Sure there is.  It needs the usermode part to keep sync; that's easy if
its qemu, but you're stuck if its a proprietary usermode implementing
that end of the kvm equation.

>  With Xen and VMWare i see no guarantee 
> at all that Linux wont be hindered by their legacies (or by any plain 
> diverging approaches) forever.
>   

Well, if the kernel goes one way and Xen doesn't follow, then that
pretty severely restricts Xen's usefulness - there's a pretty strong
incentive for Xen to keep supporting Linux.  And besides, Xen is all
GPL, so anyone who's sufficiently motivated can do this work.

> so for example, if we change some fundamental thing that can be 
> implemented via the legacy ABI but only slowly, that's not a problem 
> because new-lguest/new-KVM will use the new approach, so there's a 
> straightforward technology-based migratory path out of the legacy. But 
> if Xen or VMWare were to stick with that legacy ABI forever (for 
> whatever reason), we couldnt solve that situation on the Linux side at 
> all, via technological measures.
>   

Well, that's the reason for minimizing Linux's exposure to any ABI. 
Clearly the interface to a hypervisor has to be *some* ABI.  But it
doesn't help anyone if there's an extra uber-ABI which is a superset of
all the underlying hypervisor ABIs; that's just a big rigid, brittle mess.

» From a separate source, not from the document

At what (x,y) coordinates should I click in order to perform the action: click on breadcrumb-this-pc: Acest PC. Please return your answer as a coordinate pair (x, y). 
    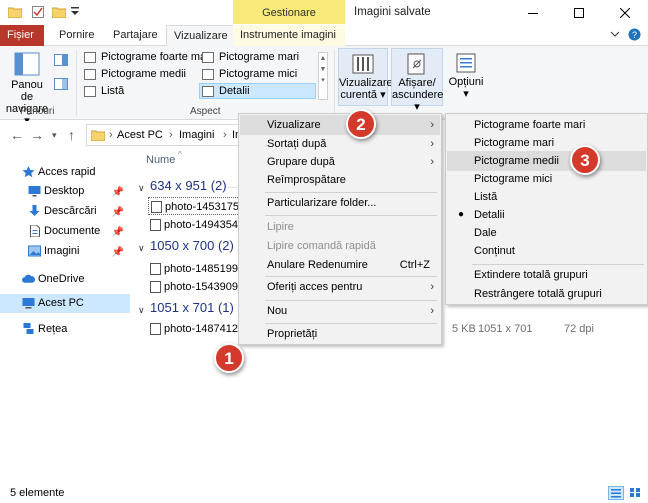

The whole point of pv_ops is to allow the hypervisors interfaces to
evolve at their own pace without having to constrain the core kernel's
development

> yes - although obviously a KVM Linux guest does not need such an 
> interface - but it's a nice proof of concept to integrate other guest 
> OSs into KVM.
>   

Well, if there were any other guests that used VMI that might be
useful.  You'd get further using the Xen ABI.